_Exercise details_
Search the data for the word "will" and copy every line where it occurs.

_Data for this exercise_

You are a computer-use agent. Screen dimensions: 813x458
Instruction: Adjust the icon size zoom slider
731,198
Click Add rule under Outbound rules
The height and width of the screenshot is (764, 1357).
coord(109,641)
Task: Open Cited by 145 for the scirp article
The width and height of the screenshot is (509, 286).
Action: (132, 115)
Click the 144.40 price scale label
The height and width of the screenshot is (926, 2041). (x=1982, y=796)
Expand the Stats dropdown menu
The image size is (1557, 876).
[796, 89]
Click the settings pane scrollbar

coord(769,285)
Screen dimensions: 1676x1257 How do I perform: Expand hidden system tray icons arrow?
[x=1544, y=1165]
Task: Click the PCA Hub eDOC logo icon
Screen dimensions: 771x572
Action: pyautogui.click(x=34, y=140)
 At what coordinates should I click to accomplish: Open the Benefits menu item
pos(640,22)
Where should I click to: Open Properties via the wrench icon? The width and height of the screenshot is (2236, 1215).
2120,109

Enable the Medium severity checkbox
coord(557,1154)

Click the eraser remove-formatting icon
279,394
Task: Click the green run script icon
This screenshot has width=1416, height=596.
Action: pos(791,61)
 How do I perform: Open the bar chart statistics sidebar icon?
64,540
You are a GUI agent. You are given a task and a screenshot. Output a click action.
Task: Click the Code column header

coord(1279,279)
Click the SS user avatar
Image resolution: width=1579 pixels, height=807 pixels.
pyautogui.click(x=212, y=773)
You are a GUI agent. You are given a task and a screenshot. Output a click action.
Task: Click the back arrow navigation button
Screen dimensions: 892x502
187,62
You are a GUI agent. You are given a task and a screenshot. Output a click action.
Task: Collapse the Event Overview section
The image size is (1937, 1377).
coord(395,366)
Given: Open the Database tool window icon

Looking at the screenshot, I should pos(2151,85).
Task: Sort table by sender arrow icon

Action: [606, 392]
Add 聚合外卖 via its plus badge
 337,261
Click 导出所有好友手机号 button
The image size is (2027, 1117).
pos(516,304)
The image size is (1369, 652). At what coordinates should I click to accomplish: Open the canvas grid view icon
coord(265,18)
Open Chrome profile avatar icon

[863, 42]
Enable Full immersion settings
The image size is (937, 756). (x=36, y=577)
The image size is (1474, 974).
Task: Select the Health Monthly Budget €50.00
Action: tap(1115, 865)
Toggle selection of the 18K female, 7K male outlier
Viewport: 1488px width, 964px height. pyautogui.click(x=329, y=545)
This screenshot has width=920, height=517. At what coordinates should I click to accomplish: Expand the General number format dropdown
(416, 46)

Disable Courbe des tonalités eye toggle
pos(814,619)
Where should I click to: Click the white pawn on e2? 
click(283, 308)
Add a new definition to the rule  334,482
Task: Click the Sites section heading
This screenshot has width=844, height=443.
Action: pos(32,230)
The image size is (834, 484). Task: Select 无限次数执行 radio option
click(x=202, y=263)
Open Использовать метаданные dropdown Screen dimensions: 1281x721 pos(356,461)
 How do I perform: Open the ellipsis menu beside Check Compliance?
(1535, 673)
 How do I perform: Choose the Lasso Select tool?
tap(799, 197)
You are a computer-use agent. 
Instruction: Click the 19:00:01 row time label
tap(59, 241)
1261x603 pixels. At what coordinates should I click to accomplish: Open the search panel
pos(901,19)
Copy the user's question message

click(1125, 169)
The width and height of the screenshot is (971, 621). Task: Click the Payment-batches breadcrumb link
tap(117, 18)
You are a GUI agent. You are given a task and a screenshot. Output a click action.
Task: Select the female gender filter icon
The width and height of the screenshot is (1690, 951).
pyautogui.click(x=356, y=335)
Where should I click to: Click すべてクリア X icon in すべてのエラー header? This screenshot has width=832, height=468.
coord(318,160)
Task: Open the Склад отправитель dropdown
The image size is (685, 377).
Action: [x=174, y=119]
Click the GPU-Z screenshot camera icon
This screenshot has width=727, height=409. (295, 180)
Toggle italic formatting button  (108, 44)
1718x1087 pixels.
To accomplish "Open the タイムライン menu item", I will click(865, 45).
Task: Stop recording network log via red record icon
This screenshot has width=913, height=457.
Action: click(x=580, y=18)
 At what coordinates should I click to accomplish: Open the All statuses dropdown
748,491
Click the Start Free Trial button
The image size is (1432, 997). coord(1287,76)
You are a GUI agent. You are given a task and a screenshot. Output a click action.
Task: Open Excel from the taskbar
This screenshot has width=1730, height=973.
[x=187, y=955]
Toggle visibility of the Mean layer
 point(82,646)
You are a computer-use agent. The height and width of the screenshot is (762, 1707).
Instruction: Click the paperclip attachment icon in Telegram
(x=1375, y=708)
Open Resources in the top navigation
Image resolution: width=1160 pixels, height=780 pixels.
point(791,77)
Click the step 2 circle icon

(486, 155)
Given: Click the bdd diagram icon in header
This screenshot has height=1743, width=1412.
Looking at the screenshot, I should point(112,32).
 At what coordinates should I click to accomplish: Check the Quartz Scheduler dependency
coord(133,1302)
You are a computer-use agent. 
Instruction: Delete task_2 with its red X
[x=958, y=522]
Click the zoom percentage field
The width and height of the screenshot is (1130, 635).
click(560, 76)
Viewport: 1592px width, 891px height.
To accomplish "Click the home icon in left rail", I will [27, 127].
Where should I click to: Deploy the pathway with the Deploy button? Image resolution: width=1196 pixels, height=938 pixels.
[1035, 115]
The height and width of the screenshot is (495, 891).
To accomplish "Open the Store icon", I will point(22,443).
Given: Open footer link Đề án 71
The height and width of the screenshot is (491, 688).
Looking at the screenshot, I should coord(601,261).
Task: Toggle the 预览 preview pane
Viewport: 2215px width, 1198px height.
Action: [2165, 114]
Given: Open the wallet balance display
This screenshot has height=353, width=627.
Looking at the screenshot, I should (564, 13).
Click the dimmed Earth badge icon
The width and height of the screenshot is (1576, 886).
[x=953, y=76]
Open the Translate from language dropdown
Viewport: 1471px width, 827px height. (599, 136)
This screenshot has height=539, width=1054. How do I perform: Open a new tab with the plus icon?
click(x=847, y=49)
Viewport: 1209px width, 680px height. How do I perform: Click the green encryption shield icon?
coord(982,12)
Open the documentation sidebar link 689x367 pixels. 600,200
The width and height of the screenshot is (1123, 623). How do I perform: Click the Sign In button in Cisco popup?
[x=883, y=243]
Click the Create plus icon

_Expected answer_
To accomplish "Open the タイムライン menu item", I will click(865, 45).
To accomplish "Click the home icon in left rail", I will [27, 127].
To accomplish "Open the Store icon", I will point(22,443).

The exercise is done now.